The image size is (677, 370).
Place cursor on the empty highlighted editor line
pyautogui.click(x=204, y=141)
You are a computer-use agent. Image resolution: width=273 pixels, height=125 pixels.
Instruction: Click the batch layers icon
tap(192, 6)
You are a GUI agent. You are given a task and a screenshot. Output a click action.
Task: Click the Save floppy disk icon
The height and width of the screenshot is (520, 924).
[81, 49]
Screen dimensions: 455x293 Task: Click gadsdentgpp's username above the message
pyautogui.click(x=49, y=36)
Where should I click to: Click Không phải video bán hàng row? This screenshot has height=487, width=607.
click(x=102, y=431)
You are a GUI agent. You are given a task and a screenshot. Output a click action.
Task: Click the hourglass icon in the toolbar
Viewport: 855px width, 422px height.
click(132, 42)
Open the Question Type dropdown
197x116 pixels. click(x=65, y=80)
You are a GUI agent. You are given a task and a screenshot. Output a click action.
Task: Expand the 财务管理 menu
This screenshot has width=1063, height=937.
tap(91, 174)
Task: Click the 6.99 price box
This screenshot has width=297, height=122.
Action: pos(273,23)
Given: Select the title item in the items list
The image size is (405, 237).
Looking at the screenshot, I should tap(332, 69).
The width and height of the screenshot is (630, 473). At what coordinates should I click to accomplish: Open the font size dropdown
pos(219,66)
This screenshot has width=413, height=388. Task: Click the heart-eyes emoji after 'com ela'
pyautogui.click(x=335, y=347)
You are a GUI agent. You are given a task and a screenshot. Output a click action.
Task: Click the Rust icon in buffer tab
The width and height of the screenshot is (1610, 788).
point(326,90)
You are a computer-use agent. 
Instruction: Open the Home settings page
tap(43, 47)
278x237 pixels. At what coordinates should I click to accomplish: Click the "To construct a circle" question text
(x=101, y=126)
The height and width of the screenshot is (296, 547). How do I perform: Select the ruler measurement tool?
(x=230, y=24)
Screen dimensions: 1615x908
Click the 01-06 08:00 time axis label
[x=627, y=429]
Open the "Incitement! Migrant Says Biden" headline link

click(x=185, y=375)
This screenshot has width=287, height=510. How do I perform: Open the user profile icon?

• Challenge: Please reproduce every one of the items above word for word, in the same order.

• Result of the task:
The image size is (677, 370).
Place cursor on the empty highlighted editor line
pyautogui.click(x=204, y=141)
You are a computer-use agent. Image resolution: width=273 pixels, height=125 pixels.
Instruction: Click the batch layers icon
tap(192, 6)
You are a GUI agent. You are given a task and a screenshot. Output a click action.
Task: Click the Save floppy disk icon
The height and width of the screenshot is (520, 924).
[81, 49]
Screen dimensions: 455x293 Task: Click gadsdentgpp's username above the message
pyautogui.click(x=49, y=36)
Where should I click to: Click Không phải video bán hàng row? This screenshot has height=487, width=607.
click(x=102, y=431)
You are a GUI agent. You are given a task and a screenshot. Output a click action.
Task: Click the hourglass icon in the toolbar
Viewport: 855px width, 422px height.
click(132, 42)
Open the Question Type dropdown
197x116 pixels. click(x=65, y=80)
You are a GUI agent. You are given a task and a screenshot. Output a click action.
Task: Expand the 财务管理 menu
This screenshot has width=1063, height=937.
tap(91, 174)
Task: Click the 6.99 price box
This screenshot has width=297, height=122.
Action: pos(273,23)
Given: Select the title item in the items list
The image size is (405, 237).
Looking at the screenshot, I should tap(332, 69).
The width and height of the screenshot is (630, 473). At what coordinates should I click to accomplish: Open the font size dropdown
pos(219,66)
This screenshot has width=413, height=388. Task: Click the heart-eyes emoji after 'com ela'
pyautogui.click(x=335, y=347)
You are a GUI agent. You are given a task and a screenshot. Output a click action.
Task: Click the Rust icon in buffer tab
The width and height of the screenshot is (1610, 788).
point(326,90)
You are a computer-use agent. 
Instruction: Open the Home settings page
tap(43, 47)
278x237 pixels. At what coordinates should I click to accomplish: Click the "To construct a circle" question text
(x=101, y=126)
The height and width of the screenshot is (296, 547). How do I perform: Select the ruler measurement tool?
(x=230, y=24)
Screen dimensions: 1615x908
Click the 01-06 08:00 time axis label
[x=627, y=429]
Open the "Incitement! Migrant Says Biden" headline link

click(x=185, y=375)
This screenshot has width=287, height=510. How do I perform: Open the user profile icon?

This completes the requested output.